JAKARTA, PUNGGAWANEWS – Ribuan guru non-ASN yang selama ini diliputi ketidakpastian nasib kini mendapat angin segar. Kementerian Pendidikan Dasar dan Menengah (Kemendikdasmen) menegaskan bahwa guru non-ASN yang telah terdata dan masih aktif mengajar tetap dapat menjalankan tugasnya seperti biasa, seiring diterbitkannya Surat Edaran Menteri Nomor 7 Tahun 2026.

Kebijakan ini lahir sebagai respons atas kekhawatiran yang merebak di kalangan tenaga pendidik non-ASN pascaterbitnya regulasi baru tersebut.
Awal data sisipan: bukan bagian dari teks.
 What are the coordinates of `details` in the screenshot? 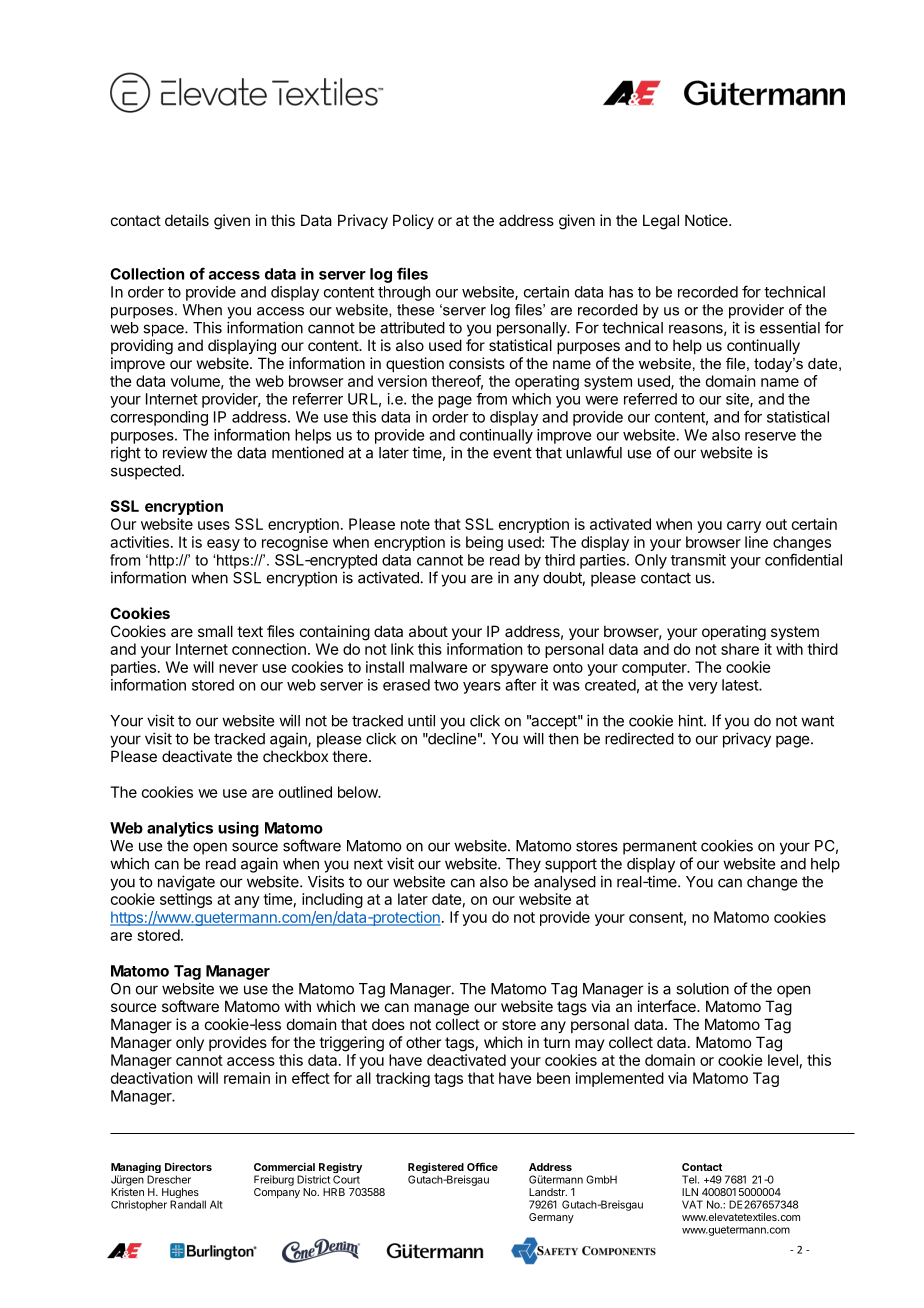 It's located at (187, 220).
Pemerintah ingin memastikan bahwa roda pendidikan tidak terguncang di tengah proses penataan birokrasi kepegawaian yang sedang berjalan.

Landasan hukum kebijakan ini adalah Undang-Undang Nomor 20 Tahun 2023 tentang Aparatur Sipil Negara, yang mewajibkan pemerintah melakukan penataan pegawai non-ASN secara bertahap. Aturan ini berlaku bagi instansi pusat maupun daerah, termasuk satuan pendidikan yang dikelola pemerintah daerah.

Menteri Pendidikan Dasar dan Menengah Abdul Mu’ti menyampaikan bahwa kebijakan ini bukan sekadar urusan administrasi kepegawaian. Lebih dari itu, langkah ini dirancang untuk menjaga keberlangsungan pembelajaran di seluruh pelosok Indonesia sekaligus memberikan kepastian status dan kesejahteraan bagi para guru.